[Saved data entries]
>>>>

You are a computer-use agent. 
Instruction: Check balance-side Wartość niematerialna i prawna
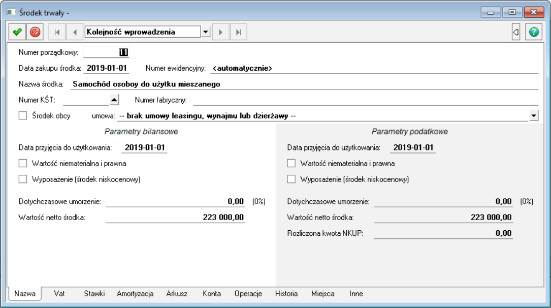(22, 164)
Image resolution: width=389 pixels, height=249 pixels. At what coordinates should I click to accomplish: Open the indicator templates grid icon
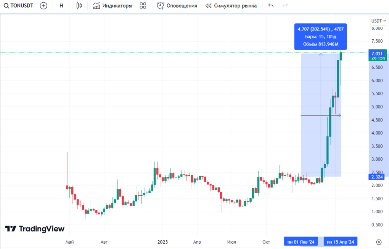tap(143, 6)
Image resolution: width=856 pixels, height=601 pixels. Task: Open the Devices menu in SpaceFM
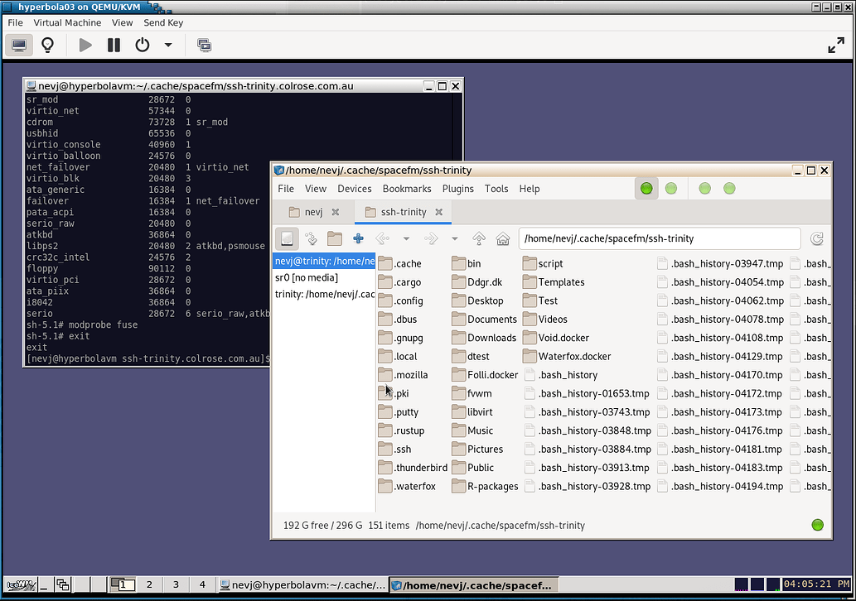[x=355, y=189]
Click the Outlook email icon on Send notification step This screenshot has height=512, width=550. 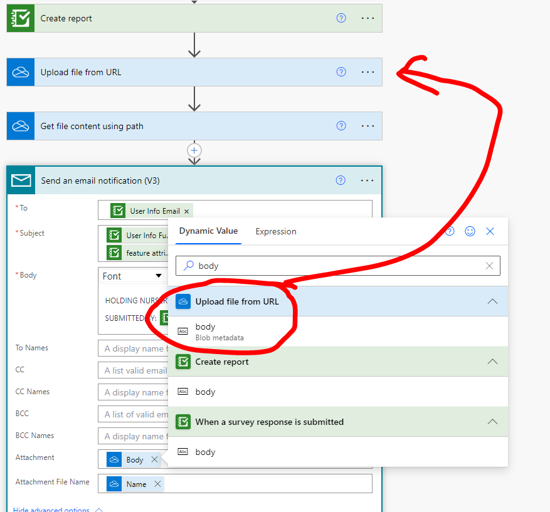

<<<<

• Task directions
Retype the data above as given, letting no picture into the copy.

• Solved problem
You are a computer-use agent. 
Instruction: Check balance-side Wartość niematerialna i prawna
(22, 164)
Image resolution: width=389 pixels, height=249 pixels. At what coordinates should I click to accomplish: Open the indicator templates grid icon
tap(143, 6)
Image resolution: width=856 pixels, height=601 pixels. Task: Open the Devices menu in SpaceFM
[x=355, y=189]
Click the Outlook email icon on Send notification step This screenshot has height=512, width=550. 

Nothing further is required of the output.